Ignacia Bliss was one of the only women in the squad. They had tried to team her with Mike when she first arrived from the Career Criminal Apprehension Unit, but her humorless nature and plodding investigative technique were not suited to his style. The banner he had hung over her desk more than a year ago was still tacked to the windowsill: ignorance is bliss.

"Who's here to chat with us?"

"Only got three. The rest of them seem to have scattered to the north and south poles." Mike's jacket was hanging from the back of his chair. He swung around and put his feet on the top of my desk, reading from his pad. "Skip Lockhart, the project's history professor, is out of town till the end of the week. Grenier's the biologist who's had the semester off. He's due back in the middle of January. May have to hunt those two down.

"Here with us for bagels and brew are Mr. Recantati, Professor Shreve, and Foote herself."

"Let's begin with Shreve. Nan puts him back at the beginning of all this. Why don't we see how helpful he is?"

Mike walked past the lieutenant's empty office and returned with a man I guessed to be in his late forties and dressed, like Mike, in jeans and a crewneck sweater, carrying a cardboard container of coffee that had been set out in the waiting area for our guests from King's College. Before we could be introduced, he reached for my hand. "Good morning. I'm Winston Shreve. You must be Ms. Cooper."

I pointed to one of the chairs usually occupied by the hapless or homeless who were being interviewed by Mike on a murder case. The stuffing was hanging out of the seat pad and two of the four rollers on the chair legs were missing, so it scraped unevenly along the floor as Shreve moved it forward to rest his folded elbows on the desk.

About all I knew was that he was an anthropologist. "Would you mind telling us a bit about yourself, Professor? We're trying to get a picture of the group of people who worked most closely with Lola Dakota."

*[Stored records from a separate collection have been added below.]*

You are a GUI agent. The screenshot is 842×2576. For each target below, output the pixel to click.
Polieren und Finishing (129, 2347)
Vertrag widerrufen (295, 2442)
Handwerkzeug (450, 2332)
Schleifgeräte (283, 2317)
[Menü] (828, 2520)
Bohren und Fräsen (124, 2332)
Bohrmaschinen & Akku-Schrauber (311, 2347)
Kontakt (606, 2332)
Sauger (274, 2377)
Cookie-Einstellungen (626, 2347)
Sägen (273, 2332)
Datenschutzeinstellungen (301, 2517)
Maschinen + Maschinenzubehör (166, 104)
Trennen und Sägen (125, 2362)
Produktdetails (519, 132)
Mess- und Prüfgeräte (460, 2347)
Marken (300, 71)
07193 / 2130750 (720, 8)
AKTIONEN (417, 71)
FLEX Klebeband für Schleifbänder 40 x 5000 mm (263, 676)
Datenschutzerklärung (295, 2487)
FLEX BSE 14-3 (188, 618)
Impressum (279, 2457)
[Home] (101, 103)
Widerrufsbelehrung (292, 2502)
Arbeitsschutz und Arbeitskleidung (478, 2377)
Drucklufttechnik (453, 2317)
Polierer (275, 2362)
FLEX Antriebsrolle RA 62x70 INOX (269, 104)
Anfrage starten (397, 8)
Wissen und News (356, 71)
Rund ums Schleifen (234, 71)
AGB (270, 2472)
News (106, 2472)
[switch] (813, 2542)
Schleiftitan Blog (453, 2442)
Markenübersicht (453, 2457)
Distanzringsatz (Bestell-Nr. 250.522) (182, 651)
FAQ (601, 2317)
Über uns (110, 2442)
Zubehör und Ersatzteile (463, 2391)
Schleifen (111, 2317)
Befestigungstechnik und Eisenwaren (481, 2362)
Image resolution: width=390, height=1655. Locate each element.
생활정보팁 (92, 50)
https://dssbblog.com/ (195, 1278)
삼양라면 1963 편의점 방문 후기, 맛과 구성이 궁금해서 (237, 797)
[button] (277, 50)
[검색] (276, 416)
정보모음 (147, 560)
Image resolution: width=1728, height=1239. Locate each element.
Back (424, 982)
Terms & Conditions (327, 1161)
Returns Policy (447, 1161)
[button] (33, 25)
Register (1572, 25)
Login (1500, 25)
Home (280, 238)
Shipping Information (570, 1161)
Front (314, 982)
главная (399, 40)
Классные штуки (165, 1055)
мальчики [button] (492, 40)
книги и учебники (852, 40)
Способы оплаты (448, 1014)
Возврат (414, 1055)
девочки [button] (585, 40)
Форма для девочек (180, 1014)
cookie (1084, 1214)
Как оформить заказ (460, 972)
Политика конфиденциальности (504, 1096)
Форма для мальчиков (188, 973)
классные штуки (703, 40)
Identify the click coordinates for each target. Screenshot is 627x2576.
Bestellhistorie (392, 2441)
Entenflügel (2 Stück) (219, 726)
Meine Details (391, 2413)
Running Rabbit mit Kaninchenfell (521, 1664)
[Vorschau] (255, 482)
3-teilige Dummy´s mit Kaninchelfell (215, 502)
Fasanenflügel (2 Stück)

"Anything you'd like to hear." He started with his credentials, which had been cited to us the previous evening by Nan Rothschild. His accent sounded vaguely foreign. Shreve's responses to my questions were quite direct. "No, I was born on Long Island. Oyster Bay. But you've got a good ear. My family took me abroad when I was an adolescent. I did what you would call high school in England, before coming back here for university. Harvard."

His eyes moved back and forth between us. "You seem to know some of this already. Shall I go on?"

"Till we stop you," Chapman said with a grin. "From London to Paris to King's College? Sounds like a downhill run to me."

"I'm young enough to take chances, Detective. There's something quite exciting about an experimental school, about the opportunity to build an entire department and all the programming from scratch. They've already attracted quite a bit of intellectual talent, wouldn't you agree?"

"Can't say I'd recognize it. I'm the beauty of this operation. Coop's the brains. If she tells me you guys are smart, I'll accept it. Talk to me about Lola."

"You knew her?" Shreve asked, surprised by the familiarity of Chapman's first-name reference.

"Coop's actually the one who worked with her. I'm in charge of the homicide investigation. How well did you know her?"

"Well enough to recruit her for King's. And to consider her a good friend. Lance and Lily, they're her-" "Yeah, we know."

"They asked me to say a few words at the service yesterday. I guess I was as close to her as anyone at the college." "Have you known her long?"